Aquella experiencia de gestión también se sustentó, sin ninguna duda, sobre una extraña confluencia entre autonomía institucional, libertad artística y deseo que, como algún día dijo Juan Luis Moraza, configuró un espacio transversal inter-pasional, donde toda acción se planteaba como un “a través” (no fue casualidad que Zehar fuera el nombre de nuestra revista, que primero coordinó Maya Agiriano y después, durante muchos años, Miren Eraso Iturrioz); un devenir tiempo/espacio que no podía fundar, ni constituir, ni siquiera limitar nada, ni determinar ninguna autoridad, ni orden artístico. Arteleku fue un conjunto de experiencias, algunas nombrables y memorables y otras muchas innombrables, pero no menos importantes, que tan solo existieron en tanto en cuanto fueron susceptibles de ser cruzadas, en tanto que eran un lugar de encuentro entre la experiencia, el conocimiento, la vocación pedagógica y la práctica creativa.
Tanto es así que en ese devenir historia de Arteleku se pudieron generar diferentes tipos de vínculos de mutua dependencia entre dispares y semejantes, que resultaron mucho más útiles para tod*s que patrimonio exclusivo de unos pocos.
Parafraseando al biólogo Francisco Varela, investigador en el ámbito de las neurociencias y ciencias cognitivas, si miramos hacía la biología parece que la cooperación entre pequeñas unidades ayuda a la creación de estructuras más complejas, de manera que se hacen evidentes las ventajas de los sistemas cooperativos sobre los competitivos; a la manera, en cierto modo, de una creación mutualista surgida de la pluralidad, o como un rizoma deleuziano, surgido del deseo que hace circular la vida mediante empujes exteriores y conexiones productivas. Si alguien pretendiera reinterpretar o patrimonializar de forma exclusiva la historia de Arteleku se equivocaría, porque la multiplicidad de voces y experiencias que lo habitaron son imposibles de condensar en un solo relato.
Según Deleuze, la cultura arborescente es la cultura del ser, la que hace de las raíces un impedimento al movimiento y del territorio un terreno vallado. En oposición al crecimiento vertical de los árboles, hay plantas que crecen horizontalmente como la hierba, se conectan subterráneamente o por el aire. Para el filósofo francés la cultura rizomática multiplica las relaciones colaterales, crece y se amplia hasta donde llega su propia fuerza y su territorio, no conoce vallas porque se delimita por la propia potencia con la que es capaz en cada momento de ocupar el espacio y el tiempo que le corresponde habitar y vivir.
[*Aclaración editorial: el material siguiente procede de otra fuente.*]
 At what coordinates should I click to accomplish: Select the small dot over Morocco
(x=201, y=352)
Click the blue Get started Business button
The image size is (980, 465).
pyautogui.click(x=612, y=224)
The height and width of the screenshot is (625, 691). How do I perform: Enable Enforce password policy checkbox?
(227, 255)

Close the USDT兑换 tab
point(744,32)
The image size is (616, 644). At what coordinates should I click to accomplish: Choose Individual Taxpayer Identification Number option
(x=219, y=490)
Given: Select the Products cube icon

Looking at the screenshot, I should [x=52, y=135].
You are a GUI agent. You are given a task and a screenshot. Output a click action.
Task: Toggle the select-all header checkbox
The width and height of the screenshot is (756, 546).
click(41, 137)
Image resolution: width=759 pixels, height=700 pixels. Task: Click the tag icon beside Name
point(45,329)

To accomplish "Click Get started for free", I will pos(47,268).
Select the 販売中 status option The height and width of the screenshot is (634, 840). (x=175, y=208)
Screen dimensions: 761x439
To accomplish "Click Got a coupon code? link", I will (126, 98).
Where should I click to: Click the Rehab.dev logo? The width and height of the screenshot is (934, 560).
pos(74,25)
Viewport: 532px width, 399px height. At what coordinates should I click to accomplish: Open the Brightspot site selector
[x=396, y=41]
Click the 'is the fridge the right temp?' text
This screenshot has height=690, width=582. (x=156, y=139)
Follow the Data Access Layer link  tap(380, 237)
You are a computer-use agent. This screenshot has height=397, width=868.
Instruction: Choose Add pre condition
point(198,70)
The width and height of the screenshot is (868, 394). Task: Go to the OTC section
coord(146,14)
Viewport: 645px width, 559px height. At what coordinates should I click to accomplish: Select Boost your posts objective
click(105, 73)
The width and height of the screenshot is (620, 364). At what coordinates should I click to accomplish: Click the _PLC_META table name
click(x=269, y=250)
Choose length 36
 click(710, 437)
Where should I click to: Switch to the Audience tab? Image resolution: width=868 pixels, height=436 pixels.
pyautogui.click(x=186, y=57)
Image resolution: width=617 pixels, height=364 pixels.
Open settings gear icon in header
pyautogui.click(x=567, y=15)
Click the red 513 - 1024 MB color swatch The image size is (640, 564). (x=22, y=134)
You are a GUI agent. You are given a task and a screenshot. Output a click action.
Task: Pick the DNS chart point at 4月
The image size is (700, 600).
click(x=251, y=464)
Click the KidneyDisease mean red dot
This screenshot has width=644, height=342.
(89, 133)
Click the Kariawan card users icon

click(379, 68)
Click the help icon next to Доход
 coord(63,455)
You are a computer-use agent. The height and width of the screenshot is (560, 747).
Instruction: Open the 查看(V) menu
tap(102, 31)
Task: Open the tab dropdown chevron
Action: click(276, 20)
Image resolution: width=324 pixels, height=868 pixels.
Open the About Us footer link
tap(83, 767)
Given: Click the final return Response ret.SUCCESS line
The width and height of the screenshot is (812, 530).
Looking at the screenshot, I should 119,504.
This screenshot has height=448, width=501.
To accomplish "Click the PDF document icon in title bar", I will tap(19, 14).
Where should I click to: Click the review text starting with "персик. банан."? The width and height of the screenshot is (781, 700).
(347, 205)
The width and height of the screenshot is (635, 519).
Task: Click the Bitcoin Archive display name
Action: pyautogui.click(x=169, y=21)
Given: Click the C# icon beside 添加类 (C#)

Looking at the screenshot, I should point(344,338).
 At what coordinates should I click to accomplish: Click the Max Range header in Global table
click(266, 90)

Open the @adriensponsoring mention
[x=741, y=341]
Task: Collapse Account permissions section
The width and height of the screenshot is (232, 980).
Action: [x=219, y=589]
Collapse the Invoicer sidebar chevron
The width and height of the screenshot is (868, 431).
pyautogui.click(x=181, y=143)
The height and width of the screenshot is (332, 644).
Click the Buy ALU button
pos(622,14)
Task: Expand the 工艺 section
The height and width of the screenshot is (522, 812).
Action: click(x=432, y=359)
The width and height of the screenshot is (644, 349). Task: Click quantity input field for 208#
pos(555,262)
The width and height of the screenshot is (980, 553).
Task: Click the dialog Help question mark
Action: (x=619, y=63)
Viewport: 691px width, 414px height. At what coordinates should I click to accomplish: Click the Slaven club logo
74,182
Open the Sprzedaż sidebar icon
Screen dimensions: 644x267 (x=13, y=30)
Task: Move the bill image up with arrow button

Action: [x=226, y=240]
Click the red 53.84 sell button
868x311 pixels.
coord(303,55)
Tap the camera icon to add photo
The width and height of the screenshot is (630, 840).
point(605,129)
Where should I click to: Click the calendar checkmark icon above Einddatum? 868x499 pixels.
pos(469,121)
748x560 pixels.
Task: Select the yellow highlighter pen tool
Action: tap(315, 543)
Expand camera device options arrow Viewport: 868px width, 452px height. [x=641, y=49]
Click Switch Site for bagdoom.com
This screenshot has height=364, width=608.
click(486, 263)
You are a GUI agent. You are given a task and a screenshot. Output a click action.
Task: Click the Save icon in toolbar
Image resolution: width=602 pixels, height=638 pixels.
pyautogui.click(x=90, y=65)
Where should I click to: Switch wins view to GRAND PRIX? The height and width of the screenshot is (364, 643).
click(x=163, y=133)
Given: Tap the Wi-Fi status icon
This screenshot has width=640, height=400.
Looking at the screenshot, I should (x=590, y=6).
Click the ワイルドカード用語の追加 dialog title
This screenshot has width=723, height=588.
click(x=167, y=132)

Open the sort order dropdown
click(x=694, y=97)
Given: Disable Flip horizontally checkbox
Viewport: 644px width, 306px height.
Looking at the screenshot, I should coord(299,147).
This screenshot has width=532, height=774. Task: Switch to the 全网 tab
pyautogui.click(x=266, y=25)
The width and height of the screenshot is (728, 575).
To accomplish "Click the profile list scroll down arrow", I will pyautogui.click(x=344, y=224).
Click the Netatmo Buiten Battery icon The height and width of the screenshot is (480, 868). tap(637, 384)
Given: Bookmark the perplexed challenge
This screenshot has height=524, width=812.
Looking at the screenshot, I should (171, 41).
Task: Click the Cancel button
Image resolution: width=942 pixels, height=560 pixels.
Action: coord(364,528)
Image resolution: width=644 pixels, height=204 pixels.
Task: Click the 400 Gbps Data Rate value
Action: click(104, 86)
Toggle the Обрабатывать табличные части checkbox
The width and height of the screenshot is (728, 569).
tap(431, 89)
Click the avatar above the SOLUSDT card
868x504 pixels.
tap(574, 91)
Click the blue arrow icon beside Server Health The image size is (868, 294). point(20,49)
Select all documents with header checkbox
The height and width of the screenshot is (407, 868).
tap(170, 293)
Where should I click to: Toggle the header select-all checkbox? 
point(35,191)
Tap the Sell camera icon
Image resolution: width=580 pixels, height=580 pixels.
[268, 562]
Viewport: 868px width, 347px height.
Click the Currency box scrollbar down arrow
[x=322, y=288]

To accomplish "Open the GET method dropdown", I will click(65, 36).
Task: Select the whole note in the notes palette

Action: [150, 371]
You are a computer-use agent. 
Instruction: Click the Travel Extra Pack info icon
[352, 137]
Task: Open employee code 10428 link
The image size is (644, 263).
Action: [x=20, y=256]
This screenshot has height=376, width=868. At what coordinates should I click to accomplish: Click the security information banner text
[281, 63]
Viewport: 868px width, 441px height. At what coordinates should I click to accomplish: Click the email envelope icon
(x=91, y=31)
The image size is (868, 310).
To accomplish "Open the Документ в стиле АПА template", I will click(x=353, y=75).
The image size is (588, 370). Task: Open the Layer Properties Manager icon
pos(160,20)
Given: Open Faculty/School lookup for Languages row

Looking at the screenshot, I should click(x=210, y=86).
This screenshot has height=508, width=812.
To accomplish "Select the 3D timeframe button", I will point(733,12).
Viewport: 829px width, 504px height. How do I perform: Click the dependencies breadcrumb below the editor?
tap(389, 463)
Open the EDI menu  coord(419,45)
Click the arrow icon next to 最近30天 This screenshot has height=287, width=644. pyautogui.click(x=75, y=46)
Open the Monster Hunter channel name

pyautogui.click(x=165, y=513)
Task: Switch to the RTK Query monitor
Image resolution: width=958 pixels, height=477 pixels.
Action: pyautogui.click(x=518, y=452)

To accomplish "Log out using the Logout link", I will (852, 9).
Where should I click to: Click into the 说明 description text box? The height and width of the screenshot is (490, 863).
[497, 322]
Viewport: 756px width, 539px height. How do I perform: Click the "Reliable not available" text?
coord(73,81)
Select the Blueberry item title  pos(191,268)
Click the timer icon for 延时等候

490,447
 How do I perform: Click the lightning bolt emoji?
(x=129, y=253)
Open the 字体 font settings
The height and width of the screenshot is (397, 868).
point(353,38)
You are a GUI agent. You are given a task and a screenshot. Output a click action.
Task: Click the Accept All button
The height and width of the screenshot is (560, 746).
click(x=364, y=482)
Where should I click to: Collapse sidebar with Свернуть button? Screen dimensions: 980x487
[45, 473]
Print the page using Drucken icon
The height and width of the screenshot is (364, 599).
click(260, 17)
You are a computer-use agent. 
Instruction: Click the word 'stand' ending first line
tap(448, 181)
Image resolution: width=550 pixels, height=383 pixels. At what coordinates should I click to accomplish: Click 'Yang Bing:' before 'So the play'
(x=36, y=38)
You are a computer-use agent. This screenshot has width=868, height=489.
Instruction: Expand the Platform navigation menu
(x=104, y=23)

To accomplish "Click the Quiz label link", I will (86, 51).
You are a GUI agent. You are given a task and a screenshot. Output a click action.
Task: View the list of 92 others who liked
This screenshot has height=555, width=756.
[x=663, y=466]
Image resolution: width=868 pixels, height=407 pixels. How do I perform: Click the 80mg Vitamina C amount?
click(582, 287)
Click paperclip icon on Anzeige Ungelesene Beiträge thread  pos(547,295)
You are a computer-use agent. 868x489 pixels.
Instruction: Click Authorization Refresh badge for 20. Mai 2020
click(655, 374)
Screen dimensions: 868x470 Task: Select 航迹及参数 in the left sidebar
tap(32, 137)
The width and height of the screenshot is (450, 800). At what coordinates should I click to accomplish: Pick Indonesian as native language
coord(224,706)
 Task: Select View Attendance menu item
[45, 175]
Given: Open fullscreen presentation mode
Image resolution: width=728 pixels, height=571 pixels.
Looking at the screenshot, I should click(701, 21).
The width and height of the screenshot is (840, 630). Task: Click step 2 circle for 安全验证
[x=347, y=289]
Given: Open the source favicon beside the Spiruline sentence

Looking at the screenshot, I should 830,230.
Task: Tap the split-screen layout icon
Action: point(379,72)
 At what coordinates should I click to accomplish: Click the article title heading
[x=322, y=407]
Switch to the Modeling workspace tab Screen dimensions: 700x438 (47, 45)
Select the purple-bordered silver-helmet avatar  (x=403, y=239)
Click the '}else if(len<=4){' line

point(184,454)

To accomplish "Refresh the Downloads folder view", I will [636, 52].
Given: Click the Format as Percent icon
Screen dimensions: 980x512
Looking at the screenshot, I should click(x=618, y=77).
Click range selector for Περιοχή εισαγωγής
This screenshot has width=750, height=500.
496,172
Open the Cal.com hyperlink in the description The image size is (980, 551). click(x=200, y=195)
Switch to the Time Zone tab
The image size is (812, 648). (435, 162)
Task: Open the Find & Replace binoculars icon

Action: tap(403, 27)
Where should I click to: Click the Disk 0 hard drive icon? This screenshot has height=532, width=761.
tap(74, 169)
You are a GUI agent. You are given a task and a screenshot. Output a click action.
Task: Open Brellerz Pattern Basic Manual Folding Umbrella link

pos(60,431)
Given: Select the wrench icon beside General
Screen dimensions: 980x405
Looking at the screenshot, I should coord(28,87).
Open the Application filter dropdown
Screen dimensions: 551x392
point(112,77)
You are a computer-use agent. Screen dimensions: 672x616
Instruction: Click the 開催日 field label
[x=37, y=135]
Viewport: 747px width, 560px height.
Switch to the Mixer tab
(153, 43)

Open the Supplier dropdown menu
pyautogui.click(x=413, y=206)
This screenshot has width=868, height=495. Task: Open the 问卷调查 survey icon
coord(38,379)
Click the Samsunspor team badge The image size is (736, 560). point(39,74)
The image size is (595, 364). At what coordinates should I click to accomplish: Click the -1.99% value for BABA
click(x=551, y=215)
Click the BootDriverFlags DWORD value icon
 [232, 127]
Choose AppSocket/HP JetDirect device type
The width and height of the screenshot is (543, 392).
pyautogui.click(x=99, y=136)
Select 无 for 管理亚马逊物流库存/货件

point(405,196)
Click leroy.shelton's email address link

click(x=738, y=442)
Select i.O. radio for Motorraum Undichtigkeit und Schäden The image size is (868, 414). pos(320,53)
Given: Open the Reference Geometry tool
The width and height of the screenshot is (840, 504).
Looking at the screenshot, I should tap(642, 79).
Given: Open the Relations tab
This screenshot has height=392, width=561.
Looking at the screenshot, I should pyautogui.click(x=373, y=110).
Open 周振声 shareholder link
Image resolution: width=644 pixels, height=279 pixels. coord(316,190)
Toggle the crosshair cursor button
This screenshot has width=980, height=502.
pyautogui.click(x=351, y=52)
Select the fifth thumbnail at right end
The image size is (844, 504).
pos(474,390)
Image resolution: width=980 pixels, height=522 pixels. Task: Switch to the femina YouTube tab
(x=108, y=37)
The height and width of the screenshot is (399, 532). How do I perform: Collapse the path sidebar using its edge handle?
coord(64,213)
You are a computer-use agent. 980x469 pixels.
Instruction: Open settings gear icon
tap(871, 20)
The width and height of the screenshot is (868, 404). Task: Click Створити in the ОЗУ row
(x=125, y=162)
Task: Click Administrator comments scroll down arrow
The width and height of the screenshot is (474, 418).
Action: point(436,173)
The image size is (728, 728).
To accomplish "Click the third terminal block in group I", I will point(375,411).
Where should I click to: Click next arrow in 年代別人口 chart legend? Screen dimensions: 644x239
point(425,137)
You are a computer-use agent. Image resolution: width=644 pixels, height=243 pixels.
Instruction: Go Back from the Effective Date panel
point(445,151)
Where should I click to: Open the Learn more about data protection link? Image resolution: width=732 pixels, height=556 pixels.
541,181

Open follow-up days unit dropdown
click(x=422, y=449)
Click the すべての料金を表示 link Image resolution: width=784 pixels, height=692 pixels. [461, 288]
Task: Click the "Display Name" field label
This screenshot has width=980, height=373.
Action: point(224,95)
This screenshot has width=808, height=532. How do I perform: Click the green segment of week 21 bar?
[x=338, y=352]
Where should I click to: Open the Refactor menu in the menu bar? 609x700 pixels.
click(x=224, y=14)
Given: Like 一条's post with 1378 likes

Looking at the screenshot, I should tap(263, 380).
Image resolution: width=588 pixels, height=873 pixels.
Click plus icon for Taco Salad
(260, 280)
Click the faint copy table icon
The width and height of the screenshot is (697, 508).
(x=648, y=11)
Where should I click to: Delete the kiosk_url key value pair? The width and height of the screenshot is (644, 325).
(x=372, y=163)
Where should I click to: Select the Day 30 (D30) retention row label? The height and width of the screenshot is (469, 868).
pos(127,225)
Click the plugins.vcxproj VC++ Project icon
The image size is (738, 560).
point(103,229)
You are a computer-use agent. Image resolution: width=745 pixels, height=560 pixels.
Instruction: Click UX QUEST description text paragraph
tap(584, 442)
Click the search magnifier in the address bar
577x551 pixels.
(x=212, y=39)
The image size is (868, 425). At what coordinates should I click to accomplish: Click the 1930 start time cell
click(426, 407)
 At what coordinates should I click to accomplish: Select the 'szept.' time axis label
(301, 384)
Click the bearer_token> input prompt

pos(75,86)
El logotipo que Saioa Olmo diseñó para la inauguración de la penúltima etapa de Arteleku respondía en la forma y en el fondo a esa condición rizomática, como multiplicidad que cambia a medida que aumentan sus posibles combinaciones; o aquel refundado espíritu de apertura, que a su vez reconocía la fragilidad del tiempo postmoderno en el que vivíamos y que, a la larga, se ha demostrado profundamente inestable ante la cultura (aparición de Tabakalera), ante la naturaleza (desafortunadas inundaciones, premonitorias del definitivo derrumbe del ecosistema) y ante la indolencia política de los últimos largos años.